-- WHAT THE TASK ASKS --
Put only the lines below between the one holding "coordinates (82, 187)." and the one holding "coordinates (522, 74).", inclusive, into a numbered list, leaving out blank lines.

-- RECORDS PROVIDED --
━━━━━━━━━━━━━━━━

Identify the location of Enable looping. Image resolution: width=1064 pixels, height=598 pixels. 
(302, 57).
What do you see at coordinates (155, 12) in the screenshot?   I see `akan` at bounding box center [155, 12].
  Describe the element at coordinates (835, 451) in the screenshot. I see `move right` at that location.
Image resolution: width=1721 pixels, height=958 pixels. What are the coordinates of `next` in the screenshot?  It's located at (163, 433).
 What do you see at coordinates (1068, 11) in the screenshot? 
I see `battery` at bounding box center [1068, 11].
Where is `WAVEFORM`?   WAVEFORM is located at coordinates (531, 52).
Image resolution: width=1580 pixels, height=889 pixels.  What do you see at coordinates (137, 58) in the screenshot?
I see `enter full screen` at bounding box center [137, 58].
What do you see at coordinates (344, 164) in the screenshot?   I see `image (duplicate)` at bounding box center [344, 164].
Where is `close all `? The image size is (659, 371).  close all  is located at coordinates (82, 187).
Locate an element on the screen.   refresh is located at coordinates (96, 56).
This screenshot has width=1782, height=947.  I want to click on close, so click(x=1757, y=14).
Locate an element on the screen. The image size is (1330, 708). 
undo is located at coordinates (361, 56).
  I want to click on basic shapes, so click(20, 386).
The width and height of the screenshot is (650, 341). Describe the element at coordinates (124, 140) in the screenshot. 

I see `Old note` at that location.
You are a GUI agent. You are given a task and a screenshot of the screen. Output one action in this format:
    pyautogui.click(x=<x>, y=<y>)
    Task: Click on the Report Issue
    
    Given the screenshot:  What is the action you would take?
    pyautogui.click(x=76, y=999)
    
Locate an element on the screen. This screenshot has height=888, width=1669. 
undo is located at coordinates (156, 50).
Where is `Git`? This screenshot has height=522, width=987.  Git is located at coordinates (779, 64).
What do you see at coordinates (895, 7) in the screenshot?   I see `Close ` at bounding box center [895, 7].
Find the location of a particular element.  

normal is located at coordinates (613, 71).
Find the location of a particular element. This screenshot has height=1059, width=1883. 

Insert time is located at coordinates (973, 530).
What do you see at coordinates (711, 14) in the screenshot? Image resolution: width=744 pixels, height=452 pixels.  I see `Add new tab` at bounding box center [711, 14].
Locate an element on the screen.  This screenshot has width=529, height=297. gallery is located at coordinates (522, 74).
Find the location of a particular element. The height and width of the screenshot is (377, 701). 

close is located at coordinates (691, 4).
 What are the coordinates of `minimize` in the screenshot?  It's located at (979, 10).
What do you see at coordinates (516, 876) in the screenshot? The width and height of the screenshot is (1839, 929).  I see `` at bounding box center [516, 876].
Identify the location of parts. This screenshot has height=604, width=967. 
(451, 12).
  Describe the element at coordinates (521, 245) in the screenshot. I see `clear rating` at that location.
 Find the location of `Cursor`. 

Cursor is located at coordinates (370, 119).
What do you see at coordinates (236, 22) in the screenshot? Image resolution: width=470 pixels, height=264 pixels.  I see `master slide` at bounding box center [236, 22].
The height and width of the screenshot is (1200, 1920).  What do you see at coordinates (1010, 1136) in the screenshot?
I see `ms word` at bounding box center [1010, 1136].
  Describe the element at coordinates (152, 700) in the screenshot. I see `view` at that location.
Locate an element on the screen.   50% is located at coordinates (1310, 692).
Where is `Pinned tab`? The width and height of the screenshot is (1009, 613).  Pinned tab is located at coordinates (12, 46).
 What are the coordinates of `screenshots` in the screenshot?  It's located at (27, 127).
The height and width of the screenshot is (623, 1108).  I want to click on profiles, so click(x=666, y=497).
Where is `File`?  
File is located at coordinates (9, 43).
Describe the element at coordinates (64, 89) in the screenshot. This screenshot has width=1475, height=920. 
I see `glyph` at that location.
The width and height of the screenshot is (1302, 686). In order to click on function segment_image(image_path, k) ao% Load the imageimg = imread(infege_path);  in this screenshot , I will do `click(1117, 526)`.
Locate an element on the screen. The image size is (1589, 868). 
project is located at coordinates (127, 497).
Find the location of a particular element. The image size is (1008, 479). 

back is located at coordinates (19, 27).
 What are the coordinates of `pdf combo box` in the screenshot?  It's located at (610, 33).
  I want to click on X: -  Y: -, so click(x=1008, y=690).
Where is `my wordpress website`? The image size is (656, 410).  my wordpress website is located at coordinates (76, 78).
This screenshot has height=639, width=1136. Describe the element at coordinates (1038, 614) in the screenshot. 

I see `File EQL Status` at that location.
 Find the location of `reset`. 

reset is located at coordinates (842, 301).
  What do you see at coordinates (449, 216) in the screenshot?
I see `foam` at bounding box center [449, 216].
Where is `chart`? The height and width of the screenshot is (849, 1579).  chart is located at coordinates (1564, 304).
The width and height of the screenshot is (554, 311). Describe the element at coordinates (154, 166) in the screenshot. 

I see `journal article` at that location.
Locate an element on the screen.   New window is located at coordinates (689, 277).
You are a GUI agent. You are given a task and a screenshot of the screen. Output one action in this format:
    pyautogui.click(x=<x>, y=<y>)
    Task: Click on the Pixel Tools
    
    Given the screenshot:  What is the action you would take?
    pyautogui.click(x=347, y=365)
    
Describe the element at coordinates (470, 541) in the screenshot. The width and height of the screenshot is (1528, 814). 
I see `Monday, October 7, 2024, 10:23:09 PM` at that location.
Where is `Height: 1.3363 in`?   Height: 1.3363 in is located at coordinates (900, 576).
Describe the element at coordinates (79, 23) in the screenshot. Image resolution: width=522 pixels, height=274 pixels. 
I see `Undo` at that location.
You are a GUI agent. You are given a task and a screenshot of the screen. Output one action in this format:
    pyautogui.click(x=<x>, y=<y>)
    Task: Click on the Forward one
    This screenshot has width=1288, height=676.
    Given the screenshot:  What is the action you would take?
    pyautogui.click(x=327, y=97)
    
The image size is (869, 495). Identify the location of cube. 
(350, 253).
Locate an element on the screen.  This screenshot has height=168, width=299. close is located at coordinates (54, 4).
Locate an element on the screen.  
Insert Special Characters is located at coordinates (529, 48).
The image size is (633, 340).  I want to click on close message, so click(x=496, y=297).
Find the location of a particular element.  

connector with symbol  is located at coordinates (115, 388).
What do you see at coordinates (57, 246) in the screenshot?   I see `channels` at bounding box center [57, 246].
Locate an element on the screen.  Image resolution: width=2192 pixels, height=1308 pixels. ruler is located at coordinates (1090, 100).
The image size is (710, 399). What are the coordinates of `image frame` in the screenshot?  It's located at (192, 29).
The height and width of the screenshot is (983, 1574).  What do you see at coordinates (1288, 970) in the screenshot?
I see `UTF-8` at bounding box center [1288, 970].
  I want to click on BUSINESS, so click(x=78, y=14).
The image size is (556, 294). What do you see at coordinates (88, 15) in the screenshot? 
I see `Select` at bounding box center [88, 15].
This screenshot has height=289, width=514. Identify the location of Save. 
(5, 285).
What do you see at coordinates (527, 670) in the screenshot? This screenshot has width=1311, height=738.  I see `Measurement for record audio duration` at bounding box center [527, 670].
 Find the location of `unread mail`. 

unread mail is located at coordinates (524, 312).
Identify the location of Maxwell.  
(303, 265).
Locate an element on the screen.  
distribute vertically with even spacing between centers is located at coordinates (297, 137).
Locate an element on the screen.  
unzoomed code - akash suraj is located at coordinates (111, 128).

━━━━━━━━━━━━━━━━

-- TASK OUTPUT --
1. Where is `close all `? The image size is (659, 371).  close all  is located at coordinates (82, 187).
2. Locate an element on the screen.   refresh is located at coordinates (96, 56).
3. This screenshot has width=1782, height=947.  I want to click on close, so click(x=1757, y=14).
4. Locate an element on the screen. The image size is (1330, 708). 
5. undo is located at coordinates (361, 56).
6.   I want to click on basic shapes, so click(20, 386).
7. The width and height of the screenshot is (650, 341). Describe the element at coordinates (124, 140) in the screenshot. 
8. I see `Old note` at that location.
9. You are a GUI agent. You are given a task and a screenshot of the screen. Output one action in this format:
10.     pyautogui.click(x=<x>, y=<y>)
11.     Task: Click on the Report Issue
12.     Given the screenshot:  What is the action you would take?
13.     pyautogui.click(x=76, y=999)
14. Locate an element on the screen. This screenshot has height=888, width=1669. 
15. undo is located at coordinates (156, 50).
16. Where is `Git`? This screenshot has height=522, width=987.  Git is located at coordinates (779, 64).
17. What do you see at coordinates (895, 7) in the screenshot?   I see `Close ` at bounding box center [895, 7].
18. Find the location of a particular element.  
19. normal is located at coordinates (613, 71).
20. Find the location of a particular element. This screenshot has height=1059, width=1883. 
21. Insert time is located at coordinates (973, 530).
22. What do you see at coordinates (711, 14) in the screenshot? Image resolution: width=744 pixels, height=452 pixels.  I see `Add new tab` at bounding box center [711, 14].
23. Locate an element on the screen.  This screenshot has width=529, height=297. gallery is located at coordinates (522, 74).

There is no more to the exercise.